> **TASK GOAL**: Format all of the data below as a JSON list of strings, with one string for each line and no blank lines.

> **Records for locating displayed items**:
==*==

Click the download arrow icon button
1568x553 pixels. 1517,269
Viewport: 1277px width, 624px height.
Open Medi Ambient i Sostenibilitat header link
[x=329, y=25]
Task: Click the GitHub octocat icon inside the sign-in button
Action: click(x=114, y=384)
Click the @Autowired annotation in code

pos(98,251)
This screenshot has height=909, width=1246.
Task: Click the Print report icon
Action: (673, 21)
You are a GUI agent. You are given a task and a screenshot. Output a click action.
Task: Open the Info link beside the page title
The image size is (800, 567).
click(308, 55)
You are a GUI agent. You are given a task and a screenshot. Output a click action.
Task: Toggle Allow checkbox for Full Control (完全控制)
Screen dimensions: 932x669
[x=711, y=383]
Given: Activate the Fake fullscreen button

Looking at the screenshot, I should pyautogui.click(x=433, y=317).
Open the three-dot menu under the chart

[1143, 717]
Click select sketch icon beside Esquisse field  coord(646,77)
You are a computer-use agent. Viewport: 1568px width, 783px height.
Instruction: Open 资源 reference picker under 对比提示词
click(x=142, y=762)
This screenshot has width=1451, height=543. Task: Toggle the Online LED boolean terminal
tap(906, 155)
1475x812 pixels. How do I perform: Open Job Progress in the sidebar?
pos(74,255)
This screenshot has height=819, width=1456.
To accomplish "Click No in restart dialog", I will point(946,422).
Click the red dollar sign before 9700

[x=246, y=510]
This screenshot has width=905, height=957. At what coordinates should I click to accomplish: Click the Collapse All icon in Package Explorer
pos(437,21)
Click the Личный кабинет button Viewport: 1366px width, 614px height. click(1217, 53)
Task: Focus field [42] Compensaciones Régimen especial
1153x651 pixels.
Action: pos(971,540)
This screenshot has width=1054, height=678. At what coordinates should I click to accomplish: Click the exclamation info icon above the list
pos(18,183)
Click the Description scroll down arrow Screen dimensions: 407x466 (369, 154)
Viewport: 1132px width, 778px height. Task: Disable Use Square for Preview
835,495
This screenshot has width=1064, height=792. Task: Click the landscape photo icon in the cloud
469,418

==*==

> **SOLUTION TO THIS PROBLEM**:
[
  "Click the download arrow icon button",
  "1568x553 pixels. 1517,269",
  "Viewport: 1277px width, 624px height.",
  "Open Medi Ambient i Sostenibilitat header link",
  "[x=329, y=25]",
  "Task: Click the GitHub octocat icon inside the sign-in button",
  "Action: click(x=114, y=384)",
  "Click the @Autowired annotation in code",
  "pos(98,251)",
  "This screenshot has height=909, width=1246.",
  "Task: Click the Print report icon",
  "Action: (673, 21)",
  "You are a GUI agent. You are given a task and a screenshot. Output a click action.",
  "Task: Open the Info link beside the page title",
  "The image size is (800, 567).",
  "click(308, 55)",
  "You are a GUI agent. You are given a task and a screenshot. Output a click action.",
  "Task: Toggle Allow checkbox for Full Control (完全控制)",
  "Screen dimensions: 932x669",
  "[x=711, y=383]",
  "Given: Activate the Fake fullscreen button",
  "Looking at the screenshot, I should pyautogui.click(x=433, y=317).",
  "Open the three-dot menu under the chart",
  "[1143, 717]",
  "Click select sketch icon beside Esquisse field  coord(646,77)",
  "You are a computer-use agent. Viewport: 1568px width, 783px height.",
  "Instruction: Open 资源 reference picker under 对比提示词",
  "click(x=142, y=762)",
  "This screenshot has width=1451, height=543. Task: Toggle the Online LED boolean terminal",
  "tap(906, 155)",
  "1475x812 pixels. How do I perform: Open Job Progress in the sidebar?",
  "pos(74,255)",
  "This screenshot has height=819, width=1456.",
  "To accomplish \"Click No in restart dialog\", I will point(946,422).",
  "Click the red dollar sign before 9700",
  "[x=246, y=510]",
  "This screenshot has width=905, height=957. At what coordinates should I click to accomplish: Click the Collapse All icon in Package Explorer",
  "pos(437,21)",
  "Click the Личный кабинет button Viewport: 1366px width, 614px height. click(1217, 53)",
  "Task: Focus field [42] Compensaciones Régimen especial",
  "1153x651 pixels.",
  "Action: pos(971,540)",
  "This screenshot has width=1054, height=678. At what coordinates should I click to accomplish: Click the exclamation info icon above the list",
  "pos(18,183)",
  "Click the Description scroll down arrow Screen dimensions: 407x466 (369, 154)",
  "Viewport: 1132px width, 778px height. Task: Disable Use Square for Preview",
  "835,495",
  "This screenshot has width=1064, height=792. Task: Click the landscape photo icon in the cloud",
  "469,418"
]